Please define a system for which you would expect first order terms. I'll create the plots 'error versus stepsize' that will show whether your expectations are right.
BTW: do you work with Mathematica? This would help us to share results and come to a conclusion. We would certainly overcome the larger complexities in using C++ for such an exchange.
I enjoy your statement: There is no free haul. You are the first person who shares my feeling that the proposed algorithm has a flavor of 'free haul'. All experts I contacted so far only came up with suggestions how to make the method a bit more accurate (or stable) at the prize of making it much more complicated. Doubts concerning the second order property were never brought up.
Prof. UIRich, I am trying to understand your 'jewel'.And it is very interesting. I want to thank you for posting it here for all of us and replying to my post. I am sure it will extend my knowledge to a new horizon.
@Claude. This was a good idea. I hope the appended file will convince you of the beauty and clarity of my jewel. You certainly will have to rearrange some of your thought concerning differential equations. Please let me know your resumee.
@Shruti, enjoy the 'jewel'. As Claude's tremendous doubts show, it is not a trivial stone.
@Claude.
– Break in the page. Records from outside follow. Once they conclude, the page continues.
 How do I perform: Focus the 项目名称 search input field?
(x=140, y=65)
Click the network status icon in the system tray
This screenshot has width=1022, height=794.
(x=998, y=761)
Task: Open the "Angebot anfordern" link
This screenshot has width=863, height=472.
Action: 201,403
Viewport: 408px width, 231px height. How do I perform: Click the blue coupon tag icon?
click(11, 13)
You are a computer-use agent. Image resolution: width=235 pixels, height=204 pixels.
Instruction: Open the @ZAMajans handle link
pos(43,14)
In the heat of our past discussion concerning the order of the proposed integrator I forgot to thank you that you followed my cry for help and gave me your oppinions on the relation of my method to other methods known in the field. Please still hear this cry and let me know if you become aware of new aspects. I'm glad to be able now to add a comprehensive link on my method. Due to an procedural mistake it rested unnoticed for months at the mailbox of the publisher. If it would have been available for our discussion this could have been helpful.
Ulrich, basically, taking (f(x+h)-f(x-h))/(2h) or (f(x)-f(x-2h))/(2h) or (f(x+h/2)-f(x-h/2))/h or f(x+h)-f(x-2h))/(3h) ... is exactly the same. The error is proportional to 2h or 2h or h or 3h, that is, first order. It doesn't matter whether you are convinced of it or not.
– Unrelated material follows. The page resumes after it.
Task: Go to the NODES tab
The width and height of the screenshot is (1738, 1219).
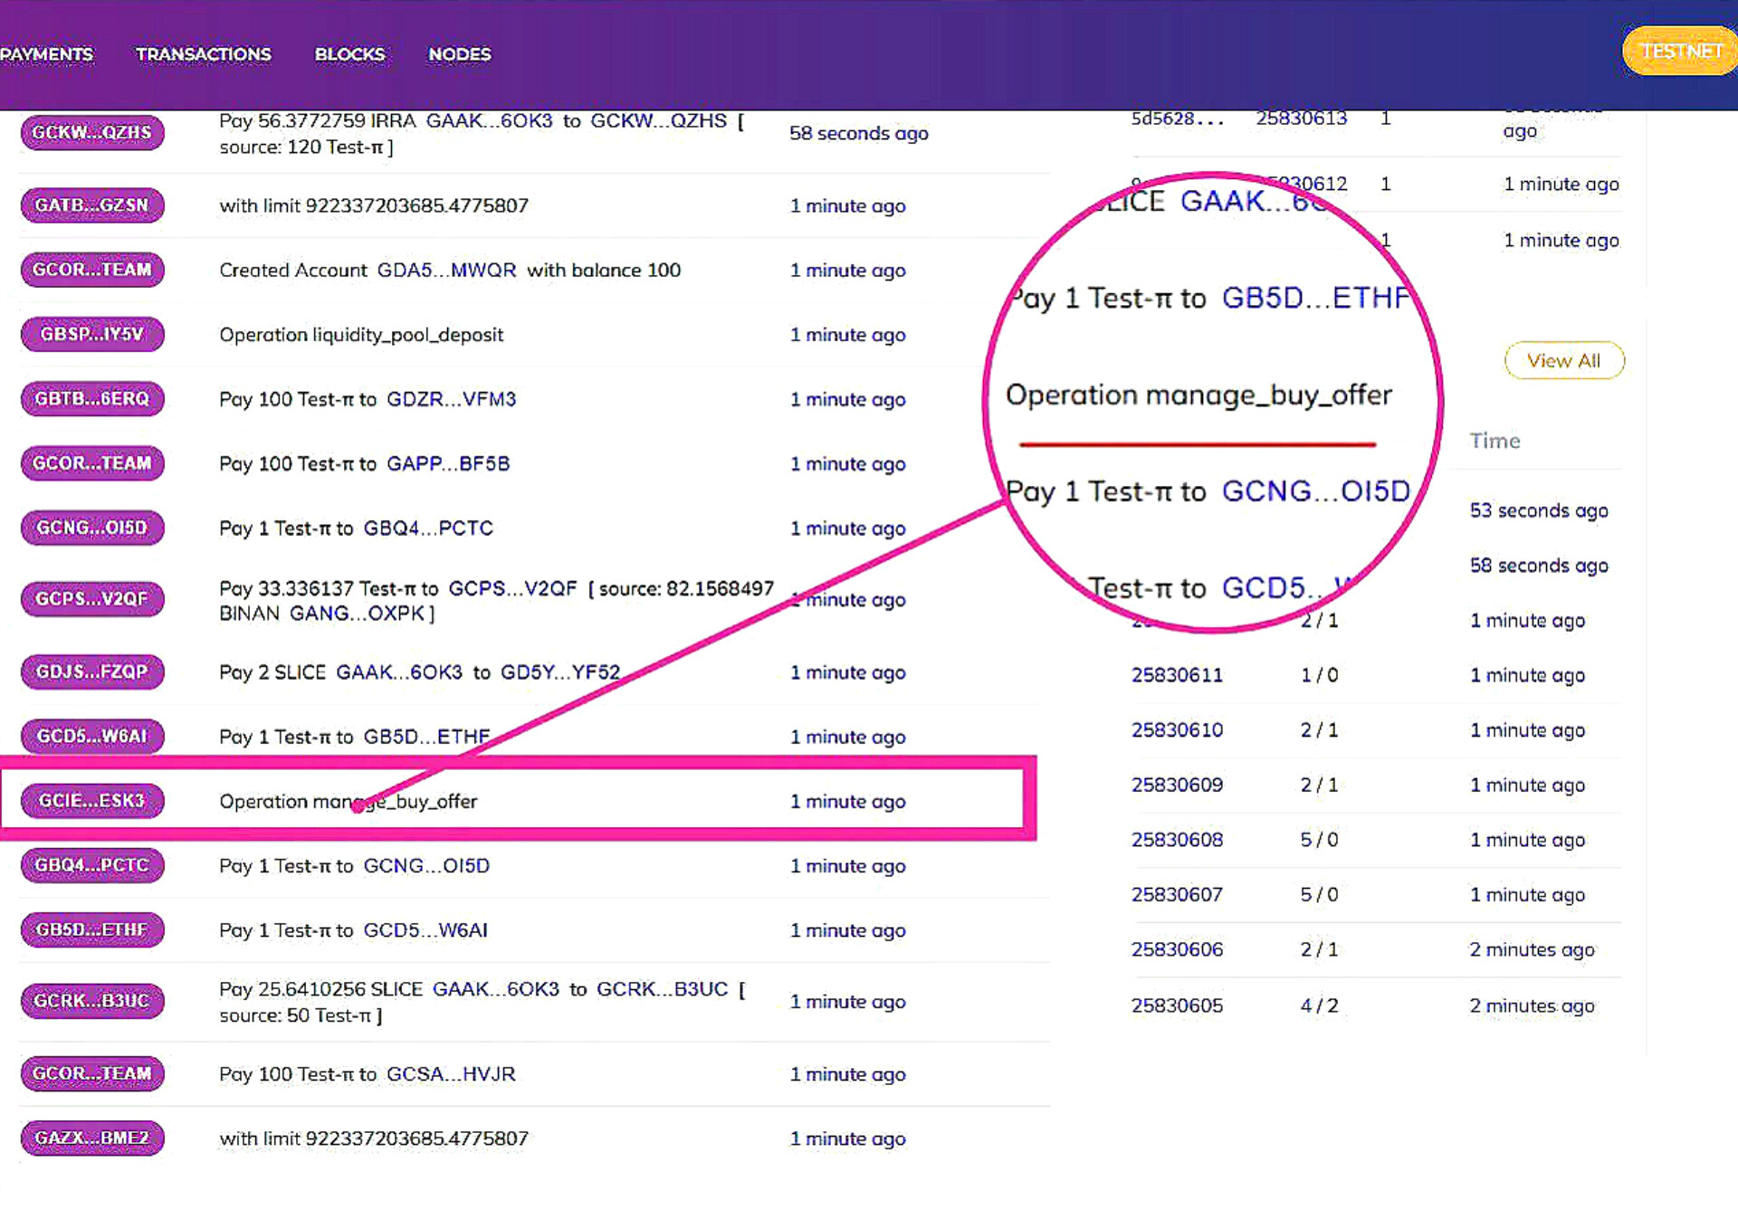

@Ulrich: Very interesting method indeed. The first step seems to coincide exactly with the second-order midpoint technique. After that, this method requires only one evaluation of the function f for each subsequent step. This method has a nice visual interpretation. It is based on an extrapolation using the trapezoidal rule, which might explain the apparent second order. However, because of the extrapolation, I do not know how it will perform in the case of stiff problems. Maybe this deserves a specific thread.